1866—The two-day Memphis, Tenn., race riots, one of the most savage events immediately following the civil war, begins. When it was over, former Confederate soldiers, angered by the loss of the Civil War and the new status for Blacks, had killed 46 Blacks and two of their White supporters, as well as raped five Black women and torched over 90 homes, schools and churches. In support of the rebel soldiers, local police arrested hundreds of Blacks and not the Whites who were rioting. However, the savage nature of the rioting in Memphis (and a similar disturbance in New Orleans) prompted Congress to pass radical Reconstruction to aid Blacks, a Civil Rights bill, and the 14th Amendment to the Constitution guaranteeing citizenship and equal protection to former slaves.
1950—Brilliant poet Gwendolyn Brooks, the first African-American to win a Pulitzer Prize, is born on this day in Topeka, Kan.

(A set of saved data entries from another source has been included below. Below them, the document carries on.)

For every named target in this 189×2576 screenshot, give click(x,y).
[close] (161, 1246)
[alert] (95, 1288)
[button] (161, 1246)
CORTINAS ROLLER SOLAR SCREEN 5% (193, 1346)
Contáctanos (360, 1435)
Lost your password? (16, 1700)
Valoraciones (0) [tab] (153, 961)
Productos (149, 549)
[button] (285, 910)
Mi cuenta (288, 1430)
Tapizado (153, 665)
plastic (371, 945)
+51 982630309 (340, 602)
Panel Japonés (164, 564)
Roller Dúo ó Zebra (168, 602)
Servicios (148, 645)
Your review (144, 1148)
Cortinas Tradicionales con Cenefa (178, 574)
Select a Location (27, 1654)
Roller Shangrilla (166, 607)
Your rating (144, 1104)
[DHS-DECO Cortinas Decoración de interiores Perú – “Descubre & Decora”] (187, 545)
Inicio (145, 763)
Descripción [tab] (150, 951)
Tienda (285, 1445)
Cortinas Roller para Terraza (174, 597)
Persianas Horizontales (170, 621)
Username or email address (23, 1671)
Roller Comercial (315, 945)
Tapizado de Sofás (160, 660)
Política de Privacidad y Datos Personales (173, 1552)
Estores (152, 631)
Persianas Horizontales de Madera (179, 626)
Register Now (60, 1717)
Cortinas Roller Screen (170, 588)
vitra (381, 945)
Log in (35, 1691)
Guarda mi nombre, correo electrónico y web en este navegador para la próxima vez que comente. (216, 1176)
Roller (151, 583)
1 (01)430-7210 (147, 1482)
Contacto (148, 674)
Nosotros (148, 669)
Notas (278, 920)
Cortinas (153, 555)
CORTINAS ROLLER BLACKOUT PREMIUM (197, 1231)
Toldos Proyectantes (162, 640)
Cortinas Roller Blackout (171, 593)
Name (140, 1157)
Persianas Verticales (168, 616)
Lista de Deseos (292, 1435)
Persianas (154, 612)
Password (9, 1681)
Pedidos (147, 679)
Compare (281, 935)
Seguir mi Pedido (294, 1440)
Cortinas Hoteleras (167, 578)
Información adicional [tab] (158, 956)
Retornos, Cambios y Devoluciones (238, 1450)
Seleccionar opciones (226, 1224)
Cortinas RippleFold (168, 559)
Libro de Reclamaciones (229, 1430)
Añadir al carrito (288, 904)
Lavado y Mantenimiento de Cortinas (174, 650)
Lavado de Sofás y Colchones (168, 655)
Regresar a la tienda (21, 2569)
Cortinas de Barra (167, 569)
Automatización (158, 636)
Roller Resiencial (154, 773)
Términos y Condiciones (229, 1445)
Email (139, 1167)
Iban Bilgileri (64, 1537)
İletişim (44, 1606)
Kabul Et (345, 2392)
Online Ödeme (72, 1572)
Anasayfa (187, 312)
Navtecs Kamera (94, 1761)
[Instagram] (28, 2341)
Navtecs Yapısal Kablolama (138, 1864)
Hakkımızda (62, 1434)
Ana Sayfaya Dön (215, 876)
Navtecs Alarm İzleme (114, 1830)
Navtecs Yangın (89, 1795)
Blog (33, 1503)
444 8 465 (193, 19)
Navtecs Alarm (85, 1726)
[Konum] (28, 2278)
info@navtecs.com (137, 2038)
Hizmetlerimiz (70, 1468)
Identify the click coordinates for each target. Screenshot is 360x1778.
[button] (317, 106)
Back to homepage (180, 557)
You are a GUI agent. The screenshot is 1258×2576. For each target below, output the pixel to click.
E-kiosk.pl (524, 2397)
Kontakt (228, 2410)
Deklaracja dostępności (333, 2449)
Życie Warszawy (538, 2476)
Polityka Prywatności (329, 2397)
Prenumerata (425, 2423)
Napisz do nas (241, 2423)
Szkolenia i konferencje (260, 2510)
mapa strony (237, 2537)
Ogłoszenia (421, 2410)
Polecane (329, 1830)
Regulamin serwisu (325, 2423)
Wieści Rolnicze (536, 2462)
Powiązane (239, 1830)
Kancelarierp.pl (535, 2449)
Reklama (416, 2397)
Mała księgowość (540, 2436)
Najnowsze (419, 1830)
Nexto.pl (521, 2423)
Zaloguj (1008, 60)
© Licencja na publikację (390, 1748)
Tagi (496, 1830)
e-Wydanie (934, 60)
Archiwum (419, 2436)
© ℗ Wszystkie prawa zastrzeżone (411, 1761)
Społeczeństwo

1967—The “Long Hot Summer” begins. The period between May 1 and Oct. 1, 1967 witnessed the most dramatic and destructive series of Black urban disturbances in American history. Major riots took place in 40 American cities. There were also lesser disturbances in 100 smaller towns and cities. Many felt the riots were sparked by a collective sense of frustrated hopes and a new urban generation less willing to adopt peaceful means for change.
1844—Master inventor Elijah McCoy is born in Colchester, Ontario, Canada. He would become the holder of over 50 patents—most were mechanical devices, which greatly improved engines, locomotives and steamships. The superiority of his inventions led to the phrase “the real McCoy” coming to mean the mark of excellent and authenticity. McCoy was born to slaves who escaped America for a free life in Canada. His parents became successful and sent him to study engineering in Scotland when he was only 16. After the end of U.S. slavery, he settled in Ypsilanti, Mich., and began his remarkable career.
1870—One of the most unsung religious leaders in American history, William Seymour, was born on this day in Centerville, La. Seymour became pastor of the Azusa Street Mission in Los Angeles and the catalyst for the worldwide Pentecostal movement. He not only rejected racial barriers in the church in favor of “Unity in Christ,” but he is also credited with eliminating many of the restrictions placed on women in the church. He died of a heart attack in 1922.